Para além dos ideais democráticos mais difíceis de alcançar, se fez um bom trabalho até o momento com as conquistas presentes, desde o sufrágio universal, conquista de direitos civis sem conflitos bélicos, liberdade de associação, livre-pensar, concepção de isogonia até a conservação de valores tipicamente individualistas (e liberais) como a tolerância, fraternidade e não-violência.
Vemos que, apesar dos entraves burocráticos que dificultam a participação do indivíduo e de suas associações voluntárias, os princípios democráticos conseguiram ampla aceitação e muitas vezes são reproduzidos em meios alternativos, é notável o crescimento de empresas que utilizam de maior participação, de escolas experimentais "democráticas", e, porque não, a internet possui um papel sem igual, pois consegue ser um grande meio de compartilhamento de informação, discussão, formação de opinião e que se utiliza constantemente de votações e outros mecanismos democráticos.
Tanto a democracia quanto o individualismo liberal compartilham da máxima da tolerância e não-violência, e, como cita Augusto de Franco, não é com o embate esquerda e direta que tem a ver a autocracia, mas sim com contraposição entre elas. O ideal de consenso de fato é menos importante que a tolerância e não fomentação de inimigos, que por si fomenta a guerra.
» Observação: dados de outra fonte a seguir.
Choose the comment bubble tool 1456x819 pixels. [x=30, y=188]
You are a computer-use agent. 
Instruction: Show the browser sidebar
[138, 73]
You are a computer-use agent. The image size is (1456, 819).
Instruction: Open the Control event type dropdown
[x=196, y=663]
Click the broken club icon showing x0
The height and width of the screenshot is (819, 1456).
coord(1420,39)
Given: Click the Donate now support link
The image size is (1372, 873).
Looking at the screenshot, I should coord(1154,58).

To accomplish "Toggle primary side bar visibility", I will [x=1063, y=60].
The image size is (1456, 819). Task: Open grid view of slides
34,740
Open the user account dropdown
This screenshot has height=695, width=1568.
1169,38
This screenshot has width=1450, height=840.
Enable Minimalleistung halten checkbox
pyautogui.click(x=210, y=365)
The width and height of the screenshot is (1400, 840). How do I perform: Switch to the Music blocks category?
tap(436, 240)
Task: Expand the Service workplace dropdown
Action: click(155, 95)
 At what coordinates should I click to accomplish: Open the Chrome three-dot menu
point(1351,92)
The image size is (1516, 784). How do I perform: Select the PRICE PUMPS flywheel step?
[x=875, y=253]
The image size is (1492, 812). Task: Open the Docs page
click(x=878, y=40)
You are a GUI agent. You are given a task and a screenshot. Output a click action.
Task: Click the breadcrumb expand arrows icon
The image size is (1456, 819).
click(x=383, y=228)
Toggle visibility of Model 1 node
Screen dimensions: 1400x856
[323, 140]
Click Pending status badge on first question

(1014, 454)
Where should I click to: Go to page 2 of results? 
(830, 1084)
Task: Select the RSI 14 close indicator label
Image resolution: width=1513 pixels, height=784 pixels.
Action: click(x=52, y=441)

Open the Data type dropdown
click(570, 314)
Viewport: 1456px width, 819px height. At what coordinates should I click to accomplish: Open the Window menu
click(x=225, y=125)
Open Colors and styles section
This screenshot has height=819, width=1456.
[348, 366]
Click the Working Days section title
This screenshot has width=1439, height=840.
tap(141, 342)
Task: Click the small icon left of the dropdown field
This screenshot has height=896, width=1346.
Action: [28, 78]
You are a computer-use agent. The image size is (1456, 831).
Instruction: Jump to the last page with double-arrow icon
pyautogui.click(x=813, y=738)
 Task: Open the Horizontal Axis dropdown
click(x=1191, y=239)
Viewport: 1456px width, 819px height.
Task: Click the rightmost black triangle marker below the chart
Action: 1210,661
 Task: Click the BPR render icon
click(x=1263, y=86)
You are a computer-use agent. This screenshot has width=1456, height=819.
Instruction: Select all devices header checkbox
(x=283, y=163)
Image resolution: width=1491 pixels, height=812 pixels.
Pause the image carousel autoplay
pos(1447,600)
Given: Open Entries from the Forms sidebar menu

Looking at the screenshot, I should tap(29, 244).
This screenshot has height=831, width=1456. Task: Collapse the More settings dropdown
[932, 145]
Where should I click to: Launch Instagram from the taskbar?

A democracia é radical e propulsora de revoluções silenciosas, calçadora de terrenos para que se passe a liberdade, e não uma liberdade concedida por um tirano qualquer, mas a liberdade que caminha nos pés de cada um dos indivíduos que constroem consonantemente uma sociedade livre, tolerante, e que se vê de baixo para cima, do átomo para a célula.
5. Bibliografia
PATEMAN, Carole. Rousseau, John Stuart Mill e G.D.H. Cole: uma teoria participativa da democracia. In: Participação e Teoria Democrática. Rio de Janeiro: Paz e Terra, 1992.
BENEVIDES, Maria Victoria de Mesquita. "O povo não sabe votar". In: A Cidadania Ativa. São Paulo: Editora Ática S.A., 1991.
FRANCO, Augusto de. A conversão à democracia. 2016. In:
BOBBIO, Norberto. O futuro da democracia. In: O futuro da democracia. São Paulo: Editora Paz e Terra, 1997.
BOBBIO, Norberto. Democracia: Os fundamentos. In: Teoria Geral da Política. Rio de Janeiro: Elsevier, 2000
SARTORI, Giovanni. A democracia etimológica. In: Teoria da Democracia Revisitada. São Paulo: Editora Ática S.A.,1994.